[[ RECORD SET, beginning ]]

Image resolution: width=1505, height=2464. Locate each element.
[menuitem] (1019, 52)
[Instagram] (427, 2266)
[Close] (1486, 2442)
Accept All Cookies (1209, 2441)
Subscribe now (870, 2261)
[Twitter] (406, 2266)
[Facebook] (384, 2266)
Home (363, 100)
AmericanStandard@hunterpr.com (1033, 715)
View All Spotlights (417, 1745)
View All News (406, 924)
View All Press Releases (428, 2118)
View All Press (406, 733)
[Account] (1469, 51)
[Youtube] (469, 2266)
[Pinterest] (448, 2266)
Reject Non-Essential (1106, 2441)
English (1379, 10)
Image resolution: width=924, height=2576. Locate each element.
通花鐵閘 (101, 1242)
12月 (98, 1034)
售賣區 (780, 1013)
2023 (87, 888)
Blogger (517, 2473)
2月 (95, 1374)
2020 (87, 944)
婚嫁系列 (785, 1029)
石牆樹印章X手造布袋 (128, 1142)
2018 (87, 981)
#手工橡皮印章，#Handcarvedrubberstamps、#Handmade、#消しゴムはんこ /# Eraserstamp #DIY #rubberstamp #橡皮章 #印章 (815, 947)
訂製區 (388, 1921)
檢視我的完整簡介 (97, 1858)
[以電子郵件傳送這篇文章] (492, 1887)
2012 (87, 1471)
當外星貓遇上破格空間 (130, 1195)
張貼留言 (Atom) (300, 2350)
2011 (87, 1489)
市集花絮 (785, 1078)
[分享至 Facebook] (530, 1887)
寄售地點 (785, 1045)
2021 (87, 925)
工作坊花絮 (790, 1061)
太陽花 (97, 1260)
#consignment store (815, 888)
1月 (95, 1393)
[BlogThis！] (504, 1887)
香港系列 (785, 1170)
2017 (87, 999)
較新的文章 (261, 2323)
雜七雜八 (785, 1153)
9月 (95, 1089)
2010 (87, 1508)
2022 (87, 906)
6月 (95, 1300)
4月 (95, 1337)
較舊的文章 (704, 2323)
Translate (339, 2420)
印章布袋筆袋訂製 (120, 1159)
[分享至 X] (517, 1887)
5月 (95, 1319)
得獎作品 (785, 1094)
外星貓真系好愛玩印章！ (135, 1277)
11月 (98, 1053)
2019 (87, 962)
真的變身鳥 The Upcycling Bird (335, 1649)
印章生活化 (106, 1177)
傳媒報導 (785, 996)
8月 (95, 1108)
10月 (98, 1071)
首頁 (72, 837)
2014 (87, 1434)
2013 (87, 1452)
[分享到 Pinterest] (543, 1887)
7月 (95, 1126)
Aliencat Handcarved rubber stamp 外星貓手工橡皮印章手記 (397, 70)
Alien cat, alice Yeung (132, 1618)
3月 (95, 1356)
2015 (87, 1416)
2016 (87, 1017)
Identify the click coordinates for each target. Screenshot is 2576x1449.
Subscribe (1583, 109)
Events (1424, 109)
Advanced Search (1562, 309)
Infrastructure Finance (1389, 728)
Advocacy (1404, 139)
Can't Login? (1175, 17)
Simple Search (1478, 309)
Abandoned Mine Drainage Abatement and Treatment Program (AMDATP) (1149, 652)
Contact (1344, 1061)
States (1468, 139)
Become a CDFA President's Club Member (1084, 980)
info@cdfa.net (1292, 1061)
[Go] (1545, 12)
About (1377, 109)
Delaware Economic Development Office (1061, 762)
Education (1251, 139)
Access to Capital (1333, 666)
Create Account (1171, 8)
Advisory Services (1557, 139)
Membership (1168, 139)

[[ RECORD SET, end ]]

=== DIRECTIONS ===
Here the job is to set down exactly the lines of the material above that fall between the one with "Reject Non-Essential (1106, 2441)" and the one with "7月 (95, 1126)", inclusive, and nothing beyond them.

=== SOLUTION TO THE EXERCISE ===
Reject Non-Essential (1106, 2441)
English (1379, 10)
Image resolution: width=924, height=2576. Locate each element.
通花鐵閘 (101, 1242)
12月 (98, 1034)
售賣區 (780, 1013)
2023 (87, 888)
Blogger (517, 2473)
2月 (95, 1374)
2020 (87, 944)
婚嫁系列 (785, 1029)
石牆樹印章X手造布袋 (128, 1142)
2018 (87, 981)
#手工橡皮印章，#Handcarvedrubberstamps、#Handmade、#消しゴムはんこ /# Eraserstamp #DIY #rubberstamp #橡皮章 #印章 (815, 947)
訂製區 (388, 1921)
檢視我的完整簡介 (97, 1858)
[以電子郵件傳送這篇文章] (492, 1887)
2012 (87, 1471)
當外星貓遇上破格空間 (130, 1195)
張貼留言 (Atom) (300, 2350)
2011 (87, 1489)
市集花絮 (785, 1078)
[分享至 Facebook] (530, 1887)
寄售地點 (785, 1045)
2021 (87, 925)
工作坊花絮 (790, 1061)
太陽花 (97, 1260)
#consignment store (815, 888)
1月 (95, 1393)
[BlogThis！] (504, 1887)
香港系列 (785, 1170)
2017 (87, 999)
較新的文章 (261, 2323)
雜七雜八 (785, 1153)
9月 (95, 1089)
2010 (87, 1508)
2022 (87, 906)
6月 (95, 1300)
4月 (95, 1337)
較舊的文章 (704, 2323)
Translate (339, 2420)
印章布袋筆袋訂製 (120, 1159)
[分享至 X] (517, 1887)
5月 (95, 1319)
得獎作品 (785, 1094)
外星貓真系好愛玩印章！ (135, 1277)
11月 (98, 1053)
2019 (87, 962)
真的變身鳥 The Upcycling Bird (335, 1649)
印章生活化 (106, 1177)
傳媒報導 (785, 996)
8月 (95, 1108)
10月 (98, 1071)
首頁 (72, 837)
2014 (87, 1434)
2013 (87, 1452)
[分享到 Pinterest] (543, 1887)
7月 (95, 1126)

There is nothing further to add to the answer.